I've given up trying to figure out how the American majority thought-process works...

aektare said...

Karl Rove recently said this about Obama:"Even if you never met (Obama), you know this guy. He's the guy at the country club with the beautiful date, holding a martini and a cigarette that stands against the wall and makes snide comments about everyone."

This evil genius knows exactly what to do. The Republicans win every time because they can tap into people's prejudices and deep-seated resentments which reduces elections to cultural warfare: Elitists vs. "Us".
True christians vs. "Us". Gay lovers and baby killers vs. "Us". And most importantly, in my opinion, the left has abandoned the working class in this country as much as the right, which makes the elitist reputation not altogether untrue. And so I think the general public, more naive and uninformed than stupid, tends to vote against its own self-interest.

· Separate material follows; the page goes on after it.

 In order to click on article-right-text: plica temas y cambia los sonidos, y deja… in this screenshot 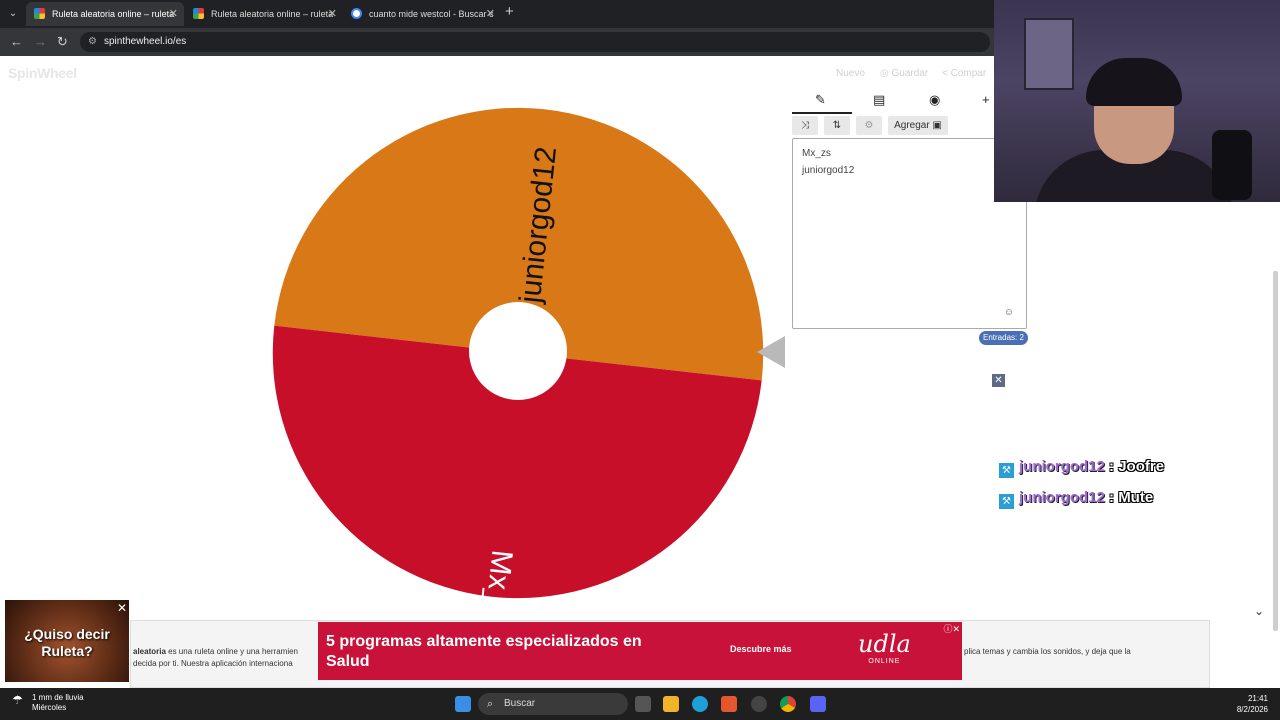, I will do `click(1048, 652)`.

i don't think the majority of people in this country vote on the issues, know what the issues are, or even care about them. I think it's more about identifying with a particular group and then just swallowing the party line to pass it off as an informed viewpoint.

It's mind-boggling to me that Obama's nearly the perfect candidate the Dems have ever put forward and he's still tied with Grandpa Munster in the polls.

Dan said...

Well struck, aektare. I fully agree on every point.